**Task:** Set down exactly the lines below between the line holding "Given: Select the Zoom In tool" and the line holding "Task: Click the heart Make a Gift icon", inclusive; no other line belongs in the answer.

**Excerpted data:**
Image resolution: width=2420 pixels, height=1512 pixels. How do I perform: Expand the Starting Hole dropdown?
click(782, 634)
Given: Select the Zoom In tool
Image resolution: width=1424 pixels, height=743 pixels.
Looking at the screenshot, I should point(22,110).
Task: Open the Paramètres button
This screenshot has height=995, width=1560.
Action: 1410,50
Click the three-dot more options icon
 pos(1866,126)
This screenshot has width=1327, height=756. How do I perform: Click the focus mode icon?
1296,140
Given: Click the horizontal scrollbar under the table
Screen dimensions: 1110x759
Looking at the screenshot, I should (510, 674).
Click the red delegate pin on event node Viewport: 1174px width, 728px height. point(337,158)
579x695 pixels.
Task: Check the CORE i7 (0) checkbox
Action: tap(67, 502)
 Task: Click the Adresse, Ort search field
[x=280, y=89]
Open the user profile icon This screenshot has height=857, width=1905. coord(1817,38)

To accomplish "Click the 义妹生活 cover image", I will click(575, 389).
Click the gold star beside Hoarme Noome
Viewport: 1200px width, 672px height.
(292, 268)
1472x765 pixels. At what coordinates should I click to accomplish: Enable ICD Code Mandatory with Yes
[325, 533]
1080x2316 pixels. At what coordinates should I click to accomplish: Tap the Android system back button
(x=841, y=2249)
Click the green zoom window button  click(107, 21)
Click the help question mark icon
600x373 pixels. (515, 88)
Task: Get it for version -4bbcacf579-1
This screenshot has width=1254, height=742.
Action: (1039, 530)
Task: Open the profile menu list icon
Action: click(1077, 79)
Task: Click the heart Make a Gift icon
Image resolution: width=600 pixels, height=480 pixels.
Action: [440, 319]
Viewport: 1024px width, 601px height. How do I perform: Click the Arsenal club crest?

**Your solution:**
Given: Select the Zoom In tool
Image resolution: width=1424 pixels, height=743 pixels.
Looking at the screenshot, I should point(22,110).
Task: Open the Paramètres button
This screenshot has height=995, width=1560.
Action: 1410,50
Click the three-dot more options icon
 pos(1866,126)
This screenshot has width=1327, height=756. How do I perform: Click the focus mode icon?
1296,140
Given: Click the horizontal scrollbar under the table
Screen dimensions: 1110x759
Looking at the screenshot, I should (510, 674).
Click the red delegate pin on event node Viewport: 1174px width, 728px height. point(337,158)
579x695 pixels.
Task: Check the CORE i7 (0) checkbox
Action: tap(67, 502)
 Task: Click the Adresse, Ort search field
[x=280, y=89]
Open the user profile icon This screenshot has height=857, width=1905. coord(1817,38)

To accomplish "Click the 义妹生活 cover image", I will click(575, 389).
Click the gold star beside Hoarme Noome
Viewport: 1200px width, 672px height.
(292, 268)
1472x765 pixels. At what coordinates should I click to accomplish: Enable ICD Code Mandatory with Yes
[325, 533]
1080x2316 pixels. At what coordinates should I click to accomplish: Tap the Android system back button
(x=841, y=2249)
Click the green zoom window button  click(107, 21)
Click the help question mark icon
600x373 pixels. (515, 88)
Task: Get it for version -4bbcacf579-1
This screenshot has width=1254, height=742.
Action: (1039, 530)
Task: Open the profile menu list icon
Action: click(1077, 79)
Task: Click the heart Make a Gift icon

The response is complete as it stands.